Однако абсурдность и трагизм положения Выготского усугублялись еще и тем, что стрелы летели из своих же рядов, из стана коллег-педологов, к которому формально принадлежал он сам; об узколобом фанатизме наиболее ретивых «идеологов» этого направления рассказал в книге «От двух до пяти» Корней Чуковский. А мог ли не знать истинную им цену сам Лев Семенович? И все же отравленные стрелы долетали до цели и болезненно ранили. Сохранилось свидетельство ученицы Выготского Б. В. Зейгарник, записанное М. Г. Ярошевским: «Он был гениальный человек, создавший советскую психологию. Его не понимали. Он бегал, я помню, как затравленный зверь, по комнате и говорил: “Я не могу жить, если партия считает, что я не марксист”. Если хотите, Выготский фактически убил себя, или, я так бы сказала: сделал все, чтобы не жить. Он намеренно не лечился» (Психологическая наука в России… 1997, с. 218). Инфицированный туберкулезом. Инфицированный марксизмом…

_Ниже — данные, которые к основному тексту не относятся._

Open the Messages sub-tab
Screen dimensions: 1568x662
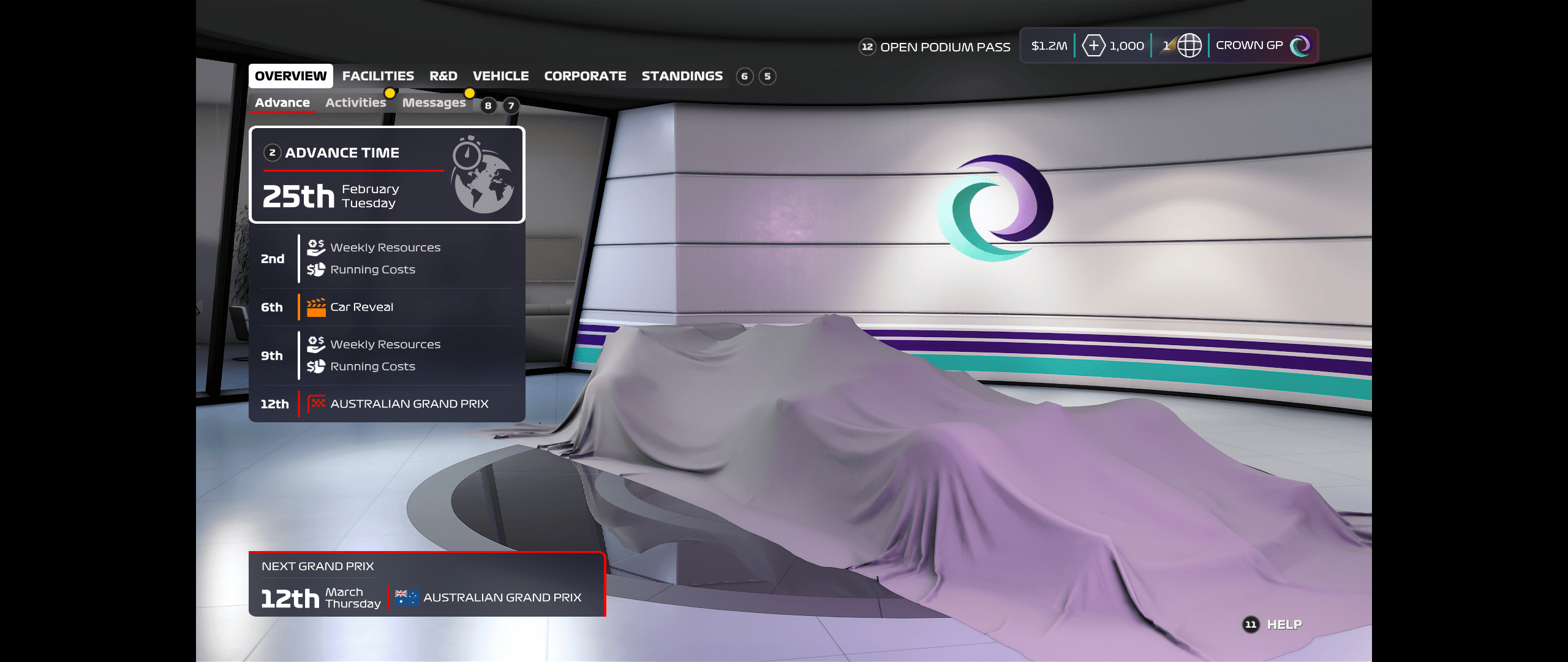click(434, 103)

Но существовал, по счастью, и другой круг, прежде всего научной молодежи, студентов, художественной интеллигенции, где Выготский пользовался любовью и где понимали, или, быть может, чувствовали, масштаб его личности. «Я очень любил, – писал С. М. Эйзенштейн, – этого чудного человека со странно подстриженными волосами. Они казались перманентно отрастающими после тифа или другой болезни, при которой бреют голову <у Льва Семеновича сохранялась с детских лет привычка сбривать на лето волосы. – И.Р.>. Из-под этих странно лежащих волос глядели в мир небесной ясности и прозрачности глаза одного из самых блестящих психологов нашего времени» (Выгодская, Лифанова, 1996, с. 153–154). Что уж говорить о непосредственных учениках и студентах – для них он был кумиром. Причем неизвестно, что влекло к нему сильнее – блеск и щедрость его таланта или доброжелательность, доступность и безотказность.
Трудно сказать, как удалось ему на вершине своей короткой, пусть и неофициальной, славы сохранить в неприкосновенности эти немного провинциальные черты, но он действительно не умел никому отказывать. Хотя покушавшихся на его время и внимание было хоть отбавляй.
«Такой обстановки, в которой работал Выготский, не было еще ни у кого, – вспоминал в 1976 году А. Р. Лурия, – потому что еще при жизни он стал очень популярен, к нему ходили, он никому не отказывал, его квартира была наполнена с утра до ночи посторонними людьми. Потом он регулярно ездил в Ленинград и Харьков, и вообще неизвестно, когда он работал» (Выгодская, Лифанова, 1996, с. 217).
А ведь были еще и разного рода общественные должности и нераздельные с той эпохой комиссии, занимавшиеся вопросами, связанными с детством. От комиссии по народному образованию и детской литературе при Наркомпросе и вплоть до секции народного образования Фрунзенского райсовета Москвы, депутатом которого он был избран и чем, кстати, гордился.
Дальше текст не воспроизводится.